When we arrive at the endpoint of our periodontal treatment we cannot say to the patient that they never have to worry about having gum disease again, as is the case with the appendix removal. What we can tell the patient is that they have achieved disease remission. The patient should be informed that the only true cure for perio disease is full mouth extractions. Only then can we say to the patient, “You will definitely never again have gum disease, period. You are cured”. No appendix, no appendicitis. No teeth, no periodontitis. This is not to say that people with teeth won't be able to be cured, just not yet. What will a cure look like? It has to do with the tissue destructive immune-inflammatory response. There are local immunological triggers for different organ systems including the heart, kidneys, liver, periodontium and so on, in addition to the global immuno-inflammatory system. There are on and off triggers for each system. When we can modify the local perio triggers, such that the triggers for the periodontium are turned off, without shutting the whole system down, then we will have a cure.

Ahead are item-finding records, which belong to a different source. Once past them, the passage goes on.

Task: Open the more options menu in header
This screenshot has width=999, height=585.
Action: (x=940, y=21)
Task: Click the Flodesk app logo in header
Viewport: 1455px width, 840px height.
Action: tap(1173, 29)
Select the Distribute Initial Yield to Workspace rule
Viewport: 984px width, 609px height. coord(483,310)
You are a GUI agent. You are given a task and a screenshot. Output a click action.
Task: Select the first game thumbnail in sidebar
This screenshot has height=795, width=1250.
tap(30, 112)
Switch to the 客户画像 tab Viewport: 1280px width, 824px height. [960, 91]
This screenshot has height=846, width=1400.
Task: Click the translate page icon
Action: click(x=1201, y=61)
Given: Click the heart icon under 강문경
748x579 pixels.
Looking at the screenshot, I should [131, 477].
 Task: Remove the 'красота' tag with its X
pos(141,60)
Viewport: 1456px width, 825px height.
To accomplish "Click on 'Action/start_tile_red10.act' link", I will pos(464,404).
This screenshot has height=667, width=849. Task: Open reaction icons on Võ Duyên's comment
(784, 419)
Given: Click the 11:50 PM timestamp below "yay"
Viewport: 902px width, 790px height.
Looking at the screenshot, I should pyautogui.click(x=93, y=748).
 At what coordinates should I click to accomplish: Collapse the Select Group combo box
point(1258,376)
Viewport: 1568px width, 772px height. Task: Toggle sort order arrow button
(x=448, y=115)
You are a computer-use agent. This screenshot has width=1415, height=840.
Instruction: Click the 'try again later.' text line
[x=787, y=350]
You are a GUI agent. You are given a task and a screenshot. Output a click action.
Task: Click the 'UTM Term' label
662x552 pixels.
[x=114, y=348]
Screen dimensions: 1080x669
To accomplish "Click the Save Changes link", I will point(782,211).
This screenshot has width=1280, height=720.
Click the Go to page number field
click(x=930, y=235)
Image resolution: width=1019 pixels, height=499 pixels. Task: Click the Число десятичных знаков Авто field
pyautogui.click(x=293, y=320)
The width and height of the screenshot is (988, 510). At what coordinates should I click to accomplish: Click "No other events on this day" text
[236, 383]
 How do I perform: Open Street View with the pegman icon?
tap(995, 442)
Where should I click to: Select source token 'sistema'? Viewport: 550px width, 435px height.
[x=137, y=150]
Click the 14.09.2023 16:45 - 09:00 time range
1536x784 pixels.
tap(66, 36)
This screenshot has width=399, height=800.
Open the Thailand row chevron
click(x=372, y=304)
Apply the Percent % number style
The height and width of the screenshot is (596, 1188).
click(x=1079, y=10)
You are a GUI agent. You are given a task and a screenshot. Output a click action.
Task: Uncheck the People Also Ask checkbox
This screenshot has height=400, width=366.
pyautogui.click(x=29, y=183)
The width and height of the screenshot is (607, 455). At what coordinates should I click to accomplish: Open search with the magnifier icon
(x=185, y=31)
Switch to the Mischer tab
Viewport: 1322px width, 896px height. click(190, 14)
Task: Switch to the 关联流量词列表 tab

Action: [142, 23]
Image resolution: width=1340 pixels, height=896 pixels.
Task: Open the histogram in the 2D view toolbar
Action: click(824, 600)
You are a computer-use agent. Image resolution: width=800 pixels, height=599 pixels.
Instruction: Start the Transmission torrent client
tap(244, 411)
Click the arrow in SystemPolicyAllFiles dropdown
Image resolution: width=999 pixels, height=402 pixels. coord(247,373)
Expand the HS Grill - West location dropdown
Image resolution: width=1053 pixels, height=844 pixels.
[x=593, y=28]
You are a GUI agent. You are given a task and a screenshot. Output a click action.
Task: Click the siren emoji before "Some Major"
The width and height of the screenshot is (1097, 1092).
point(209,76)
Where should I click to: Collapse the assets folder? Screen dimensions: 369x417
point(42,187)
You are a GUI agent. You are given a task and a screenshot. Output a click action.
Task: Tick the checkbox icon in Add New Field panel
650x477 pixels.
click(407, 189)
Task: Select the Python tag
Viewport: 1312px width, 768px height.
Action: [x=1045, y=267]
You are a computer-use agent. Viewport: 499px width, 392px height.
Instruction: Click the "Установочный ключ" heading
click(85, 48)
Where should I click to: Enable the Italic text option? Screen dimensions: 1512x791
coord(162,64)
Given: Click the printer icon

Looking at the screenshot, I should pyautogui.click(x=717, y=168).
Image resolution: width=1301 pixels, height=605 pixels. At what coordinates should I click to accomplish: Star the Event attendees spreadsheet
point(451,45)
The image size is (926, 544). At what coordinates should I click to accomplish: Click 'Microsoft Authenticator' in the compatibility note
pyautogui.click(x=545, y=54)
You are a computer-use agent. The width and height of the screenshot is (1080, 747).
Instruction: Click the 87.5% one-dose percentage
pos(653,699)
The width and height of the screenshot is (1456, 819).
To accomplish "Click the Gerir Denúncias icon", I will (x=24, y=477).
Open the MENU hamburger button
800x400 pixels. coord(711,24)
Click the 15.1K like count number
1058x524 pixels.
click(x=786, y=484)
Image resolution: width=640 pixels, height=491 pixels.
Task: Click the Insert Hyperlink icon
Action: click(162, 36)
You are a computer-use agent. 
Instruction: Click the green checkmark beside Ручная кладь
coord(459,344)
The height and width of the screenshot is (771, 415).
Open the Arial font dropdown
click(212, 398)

At that point, you can have biofilm coming out your ears without causing disease, because the tissue degrading immune response trigger has been turned off. At that point we can then say, "You never have to worry about getting gum disease again, period". That day is coming.

If my doctor cannot look me in the eye after treating me for something and say, “Now go home and relax. You are cured and you will never have this disease again”, then I am not cured. If he suggests recalls checking for signs of disease every three months, then I am not cured. I am being managed in and out of recurrent disease and what presently passes for health, because the root cause has not been fully addressed, just managed.

Since periodontal disease must be managed we must help our patients do so with frequent periodontal maintenance and monitoring of risk factors as well as the subjective and objective signs of disease. Until the day we can cure periodontal disease, careful disease management will allow us to identify recurrence and retreat immediately.